- _Data_
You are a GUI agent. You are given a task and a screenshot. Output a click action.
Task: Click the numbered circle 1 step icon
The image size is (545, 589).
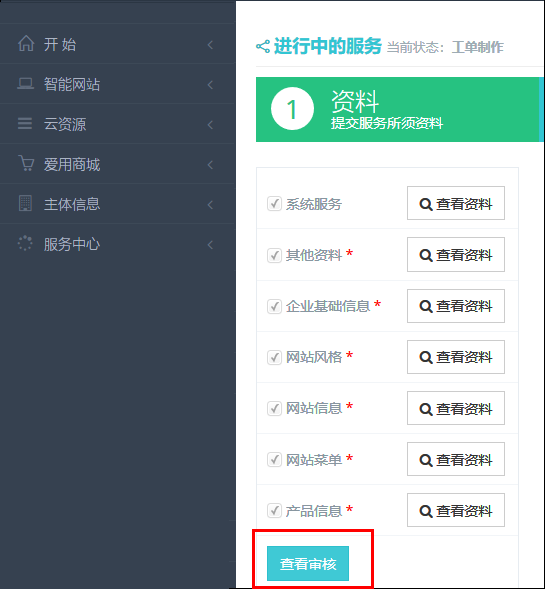(292, 109)
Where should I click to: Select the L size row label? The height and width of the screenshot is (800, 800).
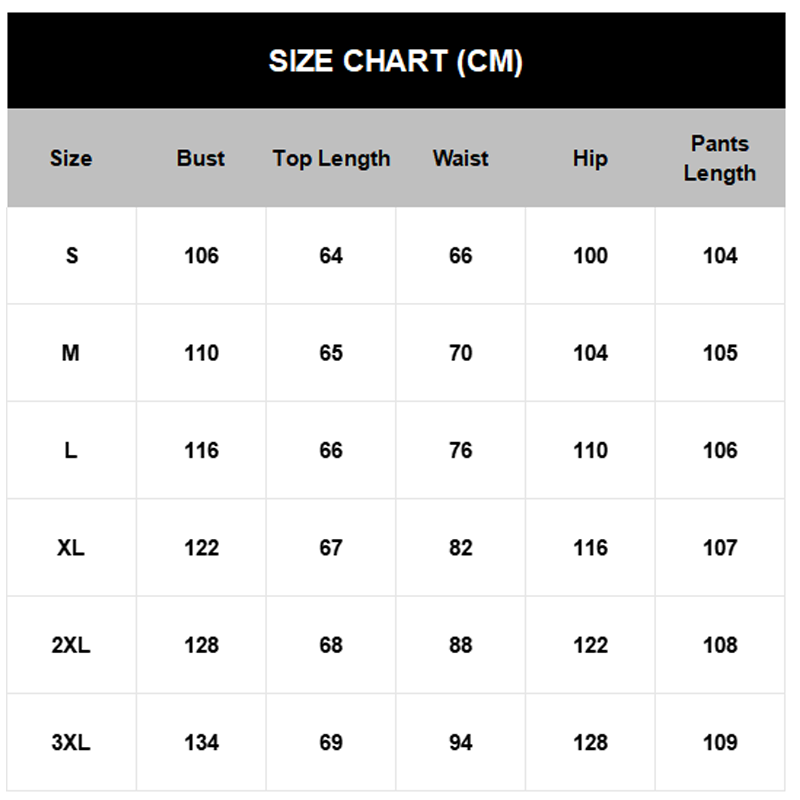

- _What you are asked to do_
Omit the pictures and print the listing exactly.

- _Exercise solution_
You are a GUI agent. You are given a task and a screenshot. Output a click action.
Task: Click the numbered circle 1 step icon
The image size is (545, 589).
(292, 109)
Where should I click to: Select the L size row label? The height and width of the screenshot is (800, 800).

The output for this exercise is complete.